- _WHAT YOU SHOULD DO_:
I would like you to transcribe all of the data exactly.

Collected data entries

——————

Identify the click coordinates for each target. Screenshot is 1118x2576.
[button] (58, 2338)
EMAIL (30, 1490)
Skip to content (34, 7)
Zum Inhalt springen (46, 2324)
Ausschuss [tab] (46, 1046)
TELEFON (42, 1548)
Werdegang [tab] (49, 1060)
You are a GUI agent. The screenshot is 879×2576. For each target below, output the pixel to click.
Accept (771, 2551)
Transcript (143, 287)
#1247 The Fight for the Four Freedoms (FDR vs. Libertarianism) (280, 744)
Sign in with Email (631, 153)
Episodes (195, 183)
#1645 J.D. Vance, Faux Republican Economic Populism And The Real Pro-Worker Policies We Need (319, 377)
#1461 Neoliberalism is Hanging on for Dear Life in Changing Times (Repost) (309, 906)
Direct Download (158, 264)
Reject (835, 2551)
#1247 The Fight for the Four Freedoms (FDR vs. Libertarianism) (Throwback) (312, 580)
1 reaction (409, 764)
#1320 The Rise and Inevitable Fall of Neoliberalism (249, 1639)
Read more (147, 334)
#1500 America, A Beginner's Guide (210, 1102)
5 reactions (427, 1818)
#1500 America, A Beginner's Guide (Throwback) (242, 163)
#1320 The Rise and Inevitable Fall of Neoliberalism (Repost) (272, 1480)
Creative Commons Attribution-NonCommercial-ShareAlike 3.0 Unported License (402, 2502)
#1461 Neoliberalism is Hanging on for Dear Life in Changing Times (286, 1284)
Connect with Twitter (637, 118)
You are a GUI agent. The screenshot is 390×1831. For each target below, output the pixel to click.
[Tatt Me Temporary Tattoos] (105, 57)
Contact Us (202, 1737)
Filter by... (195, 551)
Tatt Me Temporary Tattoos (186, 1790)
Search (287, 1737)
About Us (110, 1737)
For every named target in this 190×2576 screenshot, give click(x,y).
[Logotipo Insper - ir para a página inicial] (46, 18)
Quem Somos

——————

- _RESULT FOR THIS EXERCISE_:
Identify the click coordinates for each target. Screenshot is 1118x2576.
[button] (58, 2338)
EMAIL (30, 1490)
Skip to content (34, 7)
Zum Inhalt springen (46, 2324)
Ausschuss [tab] (46, 1046)
TELEFON (42, 1548)
Werdegang [tab] (49, 1060)
You are a GUI agent. The screenshot is 879×2576. For each target below, output the pixel to click.
Accept (771, 2551)
Transcript (143, 287)
#1247 The Fight for the Four Freedoms (FDR vs. Libertarianism) (280, 744)
Sign in with Email (631, 153)
Episodes (195, 183)
#1645 J.D. Vance, Faux Republican Economic Populism And The Real Pro-Worker Policies We Need (319, 377)
#1461 Neoliberalism is Hanging on for Dear Life in Changing Times (Repost) (309, 906)
Direct Download (158, 264)
Reject (835, 2551)
#1247 The Fight for the Four Freedoms (FDR vs. Libertarianism) (Throwback) (312, 580)
1 reaction (409, 764)
#1320 The Rise and Inevitable Fall of Neoliberalism (249, 1639)
Read more (147, 334)
#1500 America, A Beginner's Guide (210, 1102)
5 reactions (427, 1818)
#1500 America, A Beginner's Guide (Throwback) (242, 163)
#1320 The Rise and Inevitable Fall of Neoliberalism (Repost) (272, 1480)
Creative Commons Attribution-NonCommercial-ShareAlike 3.0 Unported License (402, 2502)
#1461 Neoliberalism is Hanging on for Dear Life in Changing Times (286, 1284)
Connect with Twitter (637, 118)
You are a GUI agent. The screenshot is 390×1831. For each target below, output the pixel to click.
[Tatt Me Temporary Tattoos] (105, 57)
Contact Us (202, 1737)
Filter by... (195, 551)
Tatt Me Temporary Tattoos (186, 1790)
Search (287, 1737)
About Us (110, 1737)
For every named target in this 190×2576 screenshot, give click(x,y).
[Logotipo Insper - ir para a página inicial] (46, 18)
Quem Somos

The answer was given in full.